6 dicembre 2018, di Redazione Wall Street Italia

di Benedetta Gandolfi

Consulentia Napoli, una tavola rotonda

Per fare fronte alle attese di una pressione sui margini i consulenti devono lavorare sui servizi a maggiore valore aggiunto in ottica di wealth management. Ora o mai più

Sul mondo della consulenza finanziaria e del risparmio gestito il sole non brilla più come una volta. L’arrivo delle rendicontazioni, espresse in euro, nel prossimo mese di gennaio a un anno dall’entrata in vigore della normativa Mifid 2, metterà in ulteriore affanno l’industria della consulenza e del risparmio gestito che, da un pò di tempo a questa parte, sta vivendo una pressione sui margini, complici i mercati altalenanti e la maggiore trasparenza introdotta dalla nuova direttiva.

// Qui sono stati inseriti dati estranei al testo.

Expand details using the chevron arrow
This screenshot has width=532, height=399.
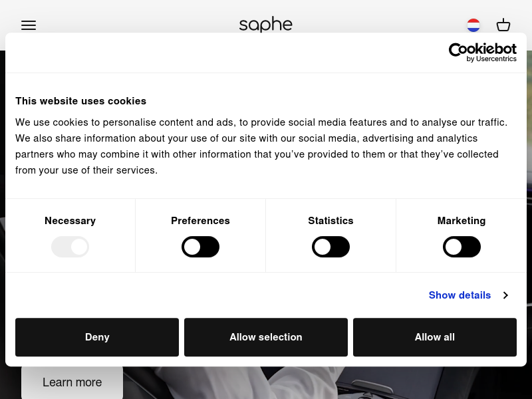pos(505,295)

Una riduzione del giro d’affari, quindi, è dietro l’angolo. Per il 2019 è previsto un impatto negativo della Mifid 2 sul pricing medio dell’industria delle reti che porterà, si stima, un calo dei ricavi tra i 300 e i 600 milioni di euro, a volumi attuali. Il dato emerge da un’indagine condotta da McKinsey dal titolo ‘Mifid 2 nell’industria delle reti 10 mesi dopo’ presentata durante l’evento di Consulentia che si è tenuto a Napoli.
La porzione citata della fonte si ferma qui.